I hope that the Minister will give us some assurances. I heard what he said about the licences under which people operate and the fact that there is a duty on the employer to ensure that everyone knows exactly the law under which they operate and the things that they ought not to do. The Minister is one of the more commonsensical Ministers in the Government—a rare breed—and knows the reality of the world in which certain businesses operate. Indeed, we are all realistic enough to know that there are unscrupulous employers and some businesses will say that they are under pressure to turn a profit. Given that the costs of disposing of waste legally are quite high, there may be temptations for unscrupulous employers and businesses working on the margins to dump waste where they ought not to do so. Clearly, however, that should not be allowed.
I therefore hope that the Minister will give us an assurance this morning that, despite the fact that there the employer has a duty of care, sufficient publicity campaigns will be provided. For instance, if an employer had to employ somebody, they would have to have a certificate on the wall to show what they were doing. Health and safety require posters to be displayed in relation to certain practices that have to be followed in a business. I hope that the Minister will assure us that there will be a requirement for publicity campaigns for businesses that deal with any waste, so that employers and employees know where they stand under this clause and clause 41. They must know what breaking the law will entail, what the conviction rate is likely to be, what likelihood there is of imprisonment and what fines will be imposed.
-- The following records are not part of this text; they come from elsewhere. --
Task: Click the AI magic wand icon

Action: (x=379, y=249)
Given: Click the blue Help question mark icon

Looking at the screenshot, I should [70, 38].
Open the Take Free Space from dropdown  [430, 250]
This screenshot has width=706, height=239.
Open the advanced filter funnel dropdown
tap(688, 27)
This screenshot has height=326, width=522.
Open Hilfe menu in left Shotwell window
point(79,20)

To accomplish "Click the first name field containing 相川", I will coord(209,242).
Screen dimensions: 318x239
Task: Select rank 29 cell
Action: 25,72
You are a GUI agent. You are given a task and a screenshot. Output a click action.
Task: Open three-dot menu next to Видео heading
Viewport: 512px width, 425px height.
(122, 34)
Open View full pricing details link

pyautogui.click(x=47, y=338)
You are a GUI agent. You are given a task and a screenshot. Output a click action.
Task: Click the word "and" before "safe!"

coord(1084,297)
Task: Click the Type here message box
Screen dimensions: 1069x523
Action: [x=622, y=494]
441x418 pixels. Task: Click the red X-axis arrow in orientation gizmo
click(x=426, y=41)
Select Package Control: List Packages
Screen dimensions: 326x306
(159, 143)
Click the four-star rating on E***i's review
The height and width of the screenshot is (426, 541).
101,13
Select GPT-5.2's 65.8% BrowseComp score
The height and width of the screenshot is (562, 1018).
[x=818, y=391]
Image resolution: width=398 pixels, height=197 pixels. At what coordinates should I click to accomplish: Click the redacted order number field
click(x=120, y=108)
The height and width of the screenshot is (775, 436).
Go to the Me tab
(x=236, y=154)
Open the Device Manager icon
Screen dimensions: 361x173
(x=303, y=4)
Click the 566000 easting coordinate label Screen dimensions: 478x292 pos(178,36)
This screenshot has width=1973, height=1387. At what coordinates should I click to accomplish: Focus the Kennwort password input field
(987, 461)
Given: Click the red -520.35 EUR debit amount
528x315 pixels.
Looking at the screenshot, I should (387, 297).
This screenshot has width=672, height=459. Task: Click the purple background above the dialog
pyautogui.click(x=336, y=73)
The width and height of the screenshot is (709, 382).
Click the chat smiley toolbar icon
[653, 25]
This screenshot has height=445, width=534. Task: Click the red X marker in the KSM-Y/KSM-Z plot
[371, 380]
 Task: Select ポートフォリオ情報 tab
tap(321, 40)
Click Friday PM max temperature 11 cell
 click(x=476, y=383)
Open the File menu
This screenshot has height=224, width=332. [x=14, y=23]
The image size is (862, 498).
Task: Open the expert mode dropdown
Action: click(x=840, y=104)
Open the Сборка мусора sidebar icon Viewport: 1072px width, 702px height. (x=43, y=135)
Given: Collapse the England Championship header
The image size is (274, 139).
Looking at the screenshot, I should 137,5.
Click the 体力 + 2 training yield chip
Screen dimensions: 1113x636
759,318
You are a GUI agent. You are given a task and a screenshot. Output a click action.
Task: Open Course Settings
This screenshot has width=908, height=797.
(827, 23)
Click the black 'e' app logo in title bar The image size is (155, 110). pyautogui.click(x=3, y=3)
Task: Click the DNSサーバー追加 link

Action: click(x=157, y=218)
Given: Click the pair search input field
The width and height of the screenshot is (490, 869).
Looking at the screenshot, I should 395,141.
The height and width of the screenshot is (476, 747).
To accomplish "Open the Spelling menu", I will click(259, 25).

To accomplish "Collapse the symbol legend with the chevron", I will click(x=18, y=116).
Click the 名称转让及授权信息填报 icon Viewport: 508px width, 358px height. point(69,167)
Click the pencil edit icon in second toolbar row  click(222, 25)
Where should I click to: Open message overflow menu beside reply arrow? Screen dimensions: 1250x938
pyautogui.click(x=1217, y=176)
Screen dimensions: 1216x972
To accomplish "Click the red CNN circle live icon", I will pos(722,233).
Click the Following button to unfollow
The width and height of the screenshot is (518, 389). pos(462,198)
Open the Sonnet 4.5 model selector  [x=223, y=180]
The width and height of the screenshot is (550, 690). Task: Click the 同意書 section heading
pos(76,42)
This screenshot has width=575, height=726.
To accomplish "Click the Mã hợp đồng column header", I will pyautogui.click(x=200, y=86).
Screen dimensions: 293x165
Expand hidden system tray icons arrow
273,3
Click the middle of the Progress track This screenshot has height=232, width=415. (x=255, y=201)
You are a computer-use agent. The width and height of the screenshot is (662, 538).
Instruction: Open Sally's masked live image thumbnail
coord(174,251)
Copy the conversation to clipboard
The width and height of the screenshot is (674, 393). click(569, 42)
I feel for employees who are put in an almost impossible position because they come under pressure from unscrupulous employers. They risk losing their jobs, or never getting overtime because extra work goes to people who are prepared to dump waste. When employees who know what is going on decide to become whistleblowers—when they blow the gaff, which is what we want to encourage—they should know that they will have some protection, and not end up in the dock themselves. If the employer then decides to give information that the employee—
Thank you, Mr. Taylor. I will end now. I am looking for an assurance that when clause 40 becomes law there will be protection, that there will be sufficient publicity, and that guidance will be given to employees about what they should do if they are told to do something that contravenes the clause.
I can certainly give the hon. Gentleman the assurance that we regularly meet trade associations for the waste companies; they take a very responsible position on these issues. The hazardous waste forum includes the Federation of Small Businesses and many small and medium-sized enterprises. It is true that some companies may not be part of a trade association, but the Environment Agency has programmes for ensuring that people are well aware of the law. I will talk to the hon. Gentleman about ensuring that people are aware of the changes that we are discussing today.
Whistleblowing is not within the remit of the Bill, but measures are being taken to protect the rights of whistleblowers.
Question put and agreed to.
Clause 40 ordered to stand part of the Bill.